HUMAN IMMUNE RESPONSE TO INJURY AND INFECTIONS
Inflammation is a common mechanism in human diseases. For nearly two decades, we study the human immune-inflammatory response to severe injury and infections, and our goal is to improve the systems level understanding of the key regulatory elements in inflammation, and their relative roles and importance that drive the host’s response to serious injury and infection. This project was initiated in 2001 by the Inflammation and the Host Response to Injury Glue Grant (http://www.gluegrant.org/), a large-scale collaborative research program supported by the National Institute of General Medical Sciences, and later supported by several other grants from NIH and DARPA.

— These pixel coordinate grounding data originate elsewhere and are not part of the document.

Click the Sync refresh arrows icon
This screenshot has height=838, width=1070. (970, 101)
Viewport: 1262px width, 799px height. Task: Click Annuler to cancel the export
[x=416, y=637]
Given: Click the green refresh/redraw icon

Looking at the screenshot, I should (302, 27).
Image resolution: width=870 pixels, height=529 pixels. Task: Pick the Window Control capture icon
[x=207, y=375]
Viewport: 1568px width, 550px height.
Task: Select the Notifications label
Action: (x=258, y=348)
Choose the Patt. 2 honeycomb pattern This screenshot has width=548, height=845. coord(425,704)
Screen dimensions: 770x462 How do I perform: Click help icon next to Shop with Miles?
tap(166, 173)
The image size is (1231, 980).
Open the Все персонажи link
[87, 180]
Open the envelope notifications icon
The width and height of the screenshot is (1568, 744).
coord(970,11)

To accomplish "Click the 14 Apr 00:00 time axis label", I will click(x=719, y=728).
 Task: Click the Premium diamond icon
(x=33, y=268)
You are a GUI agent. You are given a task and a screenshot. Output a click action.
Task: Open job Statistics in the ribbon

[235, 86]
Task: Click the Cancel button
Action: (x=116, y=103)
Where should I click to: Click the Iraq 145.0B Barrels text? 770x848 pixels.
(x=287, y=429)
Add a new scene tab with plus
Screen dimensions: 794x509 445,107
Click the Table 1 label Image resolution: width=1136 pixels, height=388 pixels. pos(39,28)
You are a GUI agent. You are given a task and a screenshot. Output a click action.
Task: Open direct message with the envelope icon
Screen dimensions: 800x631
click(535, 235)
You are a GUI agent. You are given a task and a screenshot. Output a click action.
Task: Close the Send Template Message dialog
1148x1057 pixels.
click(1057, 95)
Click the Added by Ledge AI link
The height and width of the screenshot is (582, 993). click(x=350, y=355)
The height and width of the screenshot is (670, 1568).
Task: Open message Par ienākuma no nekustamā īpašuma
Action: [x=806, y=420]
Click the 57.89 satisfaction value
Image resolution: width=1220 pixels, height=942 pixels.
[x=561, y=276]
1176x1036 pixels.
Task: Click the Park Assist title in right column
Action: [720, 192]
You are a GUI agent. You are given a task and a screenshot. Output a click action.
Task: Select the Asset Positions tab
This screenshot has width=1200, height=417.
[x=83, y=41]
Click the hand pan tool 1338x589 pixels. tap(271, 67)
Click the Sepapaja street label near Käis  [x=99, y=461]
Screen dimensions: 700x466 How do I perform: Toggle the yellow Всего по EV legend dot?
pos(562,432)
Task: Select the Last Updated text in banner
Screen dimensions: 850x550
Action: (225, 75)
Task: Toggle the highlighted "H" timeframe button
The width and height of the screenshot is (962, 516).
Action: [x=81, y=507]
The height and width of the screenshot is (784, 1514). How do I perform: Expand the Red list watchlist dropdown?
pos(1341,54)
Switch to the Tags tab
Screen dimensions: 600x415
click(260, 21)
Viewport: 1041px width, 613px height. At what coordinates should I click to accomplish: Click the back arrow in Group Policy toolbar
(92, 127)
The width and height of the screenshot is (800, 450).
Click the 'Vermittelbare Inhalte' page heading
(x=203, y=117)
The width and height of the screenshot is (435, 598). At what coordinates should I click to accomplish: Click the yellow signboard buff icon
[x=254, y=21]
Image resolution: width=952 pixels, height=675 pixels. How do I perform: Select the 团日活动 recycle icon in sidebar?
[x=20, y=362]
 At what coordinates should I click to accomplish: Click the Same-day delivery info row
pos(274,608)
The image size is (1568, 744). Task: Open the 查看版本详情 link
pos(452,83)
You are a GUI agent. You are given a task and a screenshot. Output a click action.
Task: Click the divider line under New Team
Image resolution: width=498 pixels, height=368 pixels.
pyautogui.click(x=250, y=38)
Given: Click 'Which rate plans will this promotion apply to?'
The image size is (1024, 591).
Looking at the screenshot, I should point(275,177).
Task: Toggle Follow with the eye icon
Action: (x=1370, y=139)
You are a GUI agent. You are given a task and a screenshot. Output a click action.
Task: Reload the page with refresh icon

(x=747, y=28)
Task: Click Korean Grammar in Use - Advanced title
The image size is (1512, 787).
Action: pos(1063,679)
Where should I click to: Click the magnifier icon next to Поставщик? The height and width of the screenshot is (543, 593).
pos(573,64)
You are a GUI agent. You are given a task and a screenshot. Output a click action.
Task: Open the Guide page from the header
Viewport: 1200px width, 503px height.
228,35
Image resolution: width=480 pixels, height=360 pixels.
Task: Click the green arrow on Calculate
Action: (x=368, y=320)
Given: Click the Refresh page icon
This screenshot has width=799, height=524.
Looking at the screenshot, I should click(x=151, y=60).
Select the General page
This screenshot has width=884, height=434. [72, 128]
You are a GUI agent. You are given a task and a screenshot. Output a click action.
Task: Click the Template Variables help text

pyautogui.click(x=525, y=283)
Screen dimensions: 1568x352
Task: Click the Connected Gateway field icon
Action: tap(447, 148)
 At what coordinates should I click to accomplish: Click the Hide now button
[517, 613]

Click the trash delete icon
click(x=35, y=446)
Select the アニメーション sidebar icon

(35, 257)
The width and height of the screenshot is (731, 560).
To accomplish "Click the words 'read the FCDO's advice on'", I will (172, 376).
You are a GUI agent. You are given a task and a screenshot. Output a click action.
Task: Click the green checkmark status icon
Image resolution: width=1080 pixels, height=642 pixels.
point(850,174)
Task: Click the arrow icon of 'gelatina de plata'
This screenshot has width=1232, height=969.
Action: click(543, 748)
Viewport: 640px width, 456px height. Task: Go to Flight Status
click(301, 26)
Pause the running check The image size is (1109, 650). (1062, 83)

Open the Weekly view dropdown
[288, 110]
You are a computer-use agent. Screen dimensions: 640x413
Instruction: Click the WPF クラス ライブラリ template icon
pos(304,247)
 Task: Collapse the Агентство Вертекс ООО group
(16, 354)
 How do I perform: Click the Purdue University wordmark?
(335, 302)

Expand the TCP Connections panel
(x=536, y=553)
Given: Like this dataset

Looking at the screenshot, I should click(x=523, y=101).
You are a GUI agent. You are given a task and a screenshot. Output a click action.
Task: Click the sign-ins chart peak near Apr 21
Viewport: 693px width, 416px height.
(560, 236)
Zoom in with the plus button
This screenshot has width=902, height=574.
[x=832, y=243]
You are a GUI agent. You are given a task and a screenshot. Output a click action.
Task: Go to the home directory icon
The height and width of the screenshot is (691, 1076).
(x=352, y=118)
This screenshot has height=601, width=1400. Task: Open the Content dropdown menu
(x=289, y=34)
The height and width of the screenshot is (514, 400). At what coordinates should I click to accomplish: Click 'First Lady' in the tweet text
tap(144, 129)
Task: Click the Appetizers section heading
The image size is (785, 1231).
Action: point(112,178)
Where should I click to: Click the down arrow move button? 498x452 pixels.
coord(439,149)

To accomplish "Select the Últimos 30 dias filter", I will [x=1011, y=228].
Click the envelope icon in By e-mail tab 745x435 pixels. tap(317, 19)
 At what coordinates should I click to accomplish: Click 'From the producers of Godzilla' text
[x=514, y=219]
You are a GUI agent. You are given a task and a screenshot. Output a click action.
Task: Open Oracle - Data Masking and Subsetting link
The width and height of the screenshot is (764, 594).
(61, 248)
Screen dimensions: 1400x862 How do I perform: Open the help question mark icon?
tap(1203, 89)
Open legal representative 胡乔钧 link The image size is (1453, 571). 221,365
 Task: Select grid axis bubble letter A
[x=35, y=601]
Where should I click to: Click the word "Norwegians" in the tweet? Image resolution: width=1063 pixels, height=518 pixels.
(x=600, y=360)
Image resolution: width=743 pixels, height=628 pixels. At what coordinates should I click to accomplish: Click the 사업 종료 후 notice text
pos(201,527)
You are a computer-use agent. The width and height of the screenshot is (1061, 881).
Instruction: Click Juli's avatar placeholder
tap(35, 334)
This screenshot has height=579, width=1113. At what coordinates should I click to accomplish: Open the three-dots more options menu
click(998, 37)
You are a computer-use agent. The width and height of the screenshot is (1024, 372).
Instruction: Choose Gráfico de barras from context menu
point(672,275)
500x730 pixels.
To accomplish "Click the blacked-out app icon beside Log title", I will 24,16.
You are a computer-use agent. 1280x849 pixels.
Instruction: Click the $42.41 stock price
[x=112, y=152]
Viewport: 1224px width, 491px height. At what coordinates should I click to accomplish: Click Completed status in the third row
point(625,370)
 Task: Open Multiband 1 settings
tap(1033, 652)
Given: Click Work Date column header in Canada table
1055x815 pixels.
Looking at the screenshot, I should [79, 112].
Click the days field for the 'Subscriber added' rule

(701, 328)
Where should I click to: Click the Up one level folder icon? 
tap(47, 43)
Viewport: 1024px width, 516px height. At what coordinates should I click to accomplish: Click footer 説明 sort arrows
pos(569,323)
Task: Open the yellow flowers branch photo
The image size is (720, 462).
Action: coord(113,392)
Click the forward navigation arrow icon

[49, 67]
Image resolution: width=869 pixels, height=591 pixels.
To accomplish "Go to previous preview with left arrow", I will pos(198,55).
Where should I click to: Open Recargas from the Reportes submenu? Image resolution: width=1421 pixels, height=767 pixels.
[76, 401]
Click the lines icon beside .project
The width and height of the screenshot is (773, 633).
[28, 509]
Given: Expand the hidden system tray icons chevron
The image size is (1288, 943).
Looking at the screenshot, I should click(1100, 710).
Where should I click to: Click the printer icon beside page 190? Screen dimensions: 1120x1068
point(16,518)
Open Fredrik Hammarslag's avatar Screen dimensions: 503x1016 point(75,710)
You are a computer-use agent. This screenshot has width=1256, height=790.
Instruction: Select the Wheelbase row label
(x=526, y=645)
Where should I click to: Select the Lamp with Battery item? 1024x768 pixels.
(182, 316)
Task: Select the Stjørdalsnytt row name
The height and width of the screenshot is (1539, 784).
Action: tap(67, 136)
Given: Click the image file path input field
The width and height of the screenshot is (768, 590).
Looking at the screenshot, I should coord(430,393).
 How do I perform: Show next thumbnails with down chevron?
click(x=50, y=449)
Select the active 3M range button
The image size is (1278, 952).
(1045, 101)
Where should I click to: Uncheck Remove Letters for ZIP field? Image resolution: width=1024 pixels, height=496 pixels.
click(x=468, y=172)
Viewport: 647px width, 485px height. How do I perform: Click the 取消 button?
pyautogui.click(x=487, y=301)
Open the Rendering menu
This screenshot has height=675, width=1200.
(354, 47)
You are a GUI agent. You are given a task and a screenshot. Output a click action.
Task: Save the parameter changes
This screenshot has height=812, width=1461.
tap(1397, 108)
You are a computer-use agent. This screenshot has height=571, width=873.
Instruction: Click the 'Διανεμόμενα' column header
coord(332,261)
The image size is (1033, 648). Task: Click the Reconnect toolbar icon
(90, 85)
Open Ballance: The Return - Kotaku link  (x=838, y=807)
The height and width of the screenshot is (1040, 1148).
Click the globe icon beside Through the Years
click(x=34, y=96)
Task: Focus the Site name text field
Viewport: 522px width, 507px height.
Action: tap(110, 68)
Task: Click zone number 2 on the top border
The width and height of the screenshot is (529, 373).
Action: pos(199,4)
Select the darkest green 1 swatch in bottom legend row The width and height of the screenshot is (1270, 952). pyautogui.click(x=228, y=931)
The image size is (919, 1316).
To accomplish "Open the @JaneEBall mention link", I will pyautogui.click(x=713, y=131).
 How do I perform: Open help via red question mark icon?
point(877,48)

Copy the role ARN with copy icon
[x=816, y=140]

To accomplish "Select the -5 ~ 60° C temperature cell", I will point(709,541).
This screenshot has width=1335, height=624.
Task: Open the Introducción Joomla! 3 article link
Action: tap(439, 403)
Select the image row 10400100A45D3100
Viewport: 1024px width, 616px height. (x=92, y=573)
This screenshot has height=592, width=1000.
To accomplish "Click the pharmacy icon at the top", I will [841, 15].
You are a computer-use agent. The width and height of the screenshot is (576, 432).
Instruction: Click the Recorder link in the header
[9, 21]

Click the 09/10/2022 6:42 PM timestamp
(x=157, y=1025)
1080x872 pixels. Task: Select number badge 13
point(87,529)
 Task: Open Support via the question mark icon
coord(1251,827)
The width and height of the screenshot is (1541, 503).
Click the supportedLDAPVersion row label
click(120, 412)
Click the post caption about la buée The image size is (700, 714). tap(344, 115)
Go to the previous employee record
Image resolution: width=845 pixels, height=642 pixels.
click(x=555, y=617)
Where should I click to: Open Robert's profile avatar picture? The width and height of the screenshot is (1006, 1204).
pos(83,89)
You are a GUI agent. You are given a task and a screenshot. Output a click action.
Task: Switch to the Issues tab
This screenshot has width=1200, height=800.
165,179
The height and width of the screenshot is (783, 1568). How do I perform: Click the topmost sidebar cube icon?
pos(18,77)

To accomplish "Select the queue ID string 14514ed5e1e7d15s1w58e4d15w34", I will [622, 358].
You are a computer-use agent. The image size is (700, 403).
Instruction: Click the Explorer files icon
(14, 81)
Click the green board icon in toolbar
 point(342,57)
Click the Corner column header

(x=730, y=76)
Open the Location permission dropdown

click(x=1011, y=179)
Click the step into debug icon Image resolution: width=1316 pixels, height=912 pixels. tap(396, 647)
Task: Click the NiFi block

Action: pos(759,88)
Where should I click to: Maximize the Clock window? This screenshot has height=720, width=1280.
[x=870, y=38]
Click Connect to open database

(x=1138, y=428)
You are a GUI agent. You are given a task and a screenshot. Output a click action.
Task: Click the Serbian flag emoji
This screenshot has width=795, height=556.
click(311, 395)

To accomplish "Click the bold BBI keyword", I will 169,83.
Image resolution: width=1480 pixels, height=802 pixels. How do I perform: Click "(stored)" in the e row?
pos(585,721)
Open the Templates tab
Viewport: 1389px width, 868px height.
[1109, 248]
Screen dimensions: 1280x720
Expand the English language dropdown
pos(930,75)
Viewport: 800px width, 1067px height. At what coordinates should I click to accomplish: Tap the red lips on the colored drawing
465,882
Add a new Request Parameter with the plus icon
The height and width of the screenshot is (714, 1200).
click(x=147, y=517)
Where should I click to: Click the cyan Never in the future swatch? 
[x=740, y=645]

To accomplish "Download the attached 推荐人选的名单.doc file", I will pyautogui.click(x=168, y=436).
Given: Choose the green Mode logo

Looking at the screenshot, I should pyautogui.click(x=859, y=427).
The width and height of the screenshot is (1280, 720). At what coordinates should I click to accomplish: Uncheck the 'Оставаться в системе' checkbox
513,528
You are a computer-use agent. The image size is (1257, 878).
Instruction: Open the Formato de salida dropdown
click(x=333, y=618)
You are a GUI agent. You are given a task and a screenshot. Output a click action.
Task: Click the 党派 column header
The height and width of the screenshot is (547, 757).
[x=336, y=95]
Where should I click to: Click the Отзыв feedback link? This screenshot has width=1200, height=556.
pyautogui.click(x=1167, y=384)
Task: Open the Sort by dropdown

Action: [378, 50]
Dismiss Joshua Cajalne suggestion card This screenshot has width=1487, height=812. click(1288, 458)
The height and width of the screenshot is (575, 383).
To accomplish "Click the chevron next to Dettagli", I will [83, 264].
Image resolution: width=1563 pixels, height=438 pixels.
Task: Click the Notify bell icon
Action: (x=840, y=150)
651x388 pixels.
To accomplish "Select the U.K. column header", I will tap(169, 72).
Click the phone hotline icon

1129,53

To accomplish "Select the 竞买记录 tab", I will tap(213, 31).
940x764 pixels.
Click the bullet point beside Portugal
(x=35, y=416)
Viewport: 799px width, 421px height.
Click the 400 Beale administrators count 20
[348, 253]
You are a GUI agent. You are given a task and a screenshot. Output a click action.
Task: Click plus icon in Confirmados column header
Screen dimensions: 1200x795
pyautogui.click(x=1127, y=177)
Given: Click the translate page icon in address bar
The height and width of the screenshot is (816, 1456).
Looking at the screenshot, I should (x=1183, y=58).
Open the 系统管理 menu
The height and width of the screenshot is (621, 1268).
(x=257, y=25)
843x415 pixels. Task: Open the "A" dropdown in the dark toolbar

PROJECT: HUMAN IMMUNE RESPONSE TO INJURY AND INFECTIONS
A network-based analysis of systemic inflammation in human
We presented a structured network knowledge-base approach to analyse genome-wide transcriptional responses in the context of known functional interrelationships among proteins, small molecules and phenotypes. This approach was used to analyse changes in blood leukocyte gene expression patterns in human subjects receiving an inflammatory stimulus (bacterial endotoxin). We explore the known genome-wide interaction network to identify significant functional modules perturbed in response to this stimulus. Our analysis reveals that the human blood leukocyte response to acute systemic inflammation includes the transient dysregulation of leukocyte bioenergetics and modulation of translational machinery. These findings provide insight into the regulation of global leukocyte activities as they relate to innate immune system tolerance and increased susceptibility to infection in humans
A genomic storm in critically injured humans
Human survival from injury requires an appropriate inflammatory and immune response. We describe the circulating leukocyte transcriptome after severe trauma and burn injury, as well as in healthy subjects receiving low-dose bacterial endotoxin, and show that these severe stresses produce a global reprioritization affecting >80% of the cellular functions and pathways, a truly unexpected “genomic storm.” In severe blunt trauma, the early leukocyte genomic response is consistent with simultaneously increased expression of genes involved in the systemic inflammatory, innate immune, and compensatory anti-inflammatory responses, as well as in the suppression of genes involved in adaptive immunity. Furthermore, complications like nosocomial infections and organ failure are not associated with any genomic evidence of a second hit and differ only in the magnitude and duration of this genomic reprioritization. The similarities in gene expression patterns between different injuries reveal an apparently fundamental human response to severe inflammatory stress, with genomic signatures that are surprisingly far more common than different. Based on these transcriptional data, we propose a new paradigm for the human immunological response to severe injury.
Dr. Wenzhong Xiao is in charge of this project.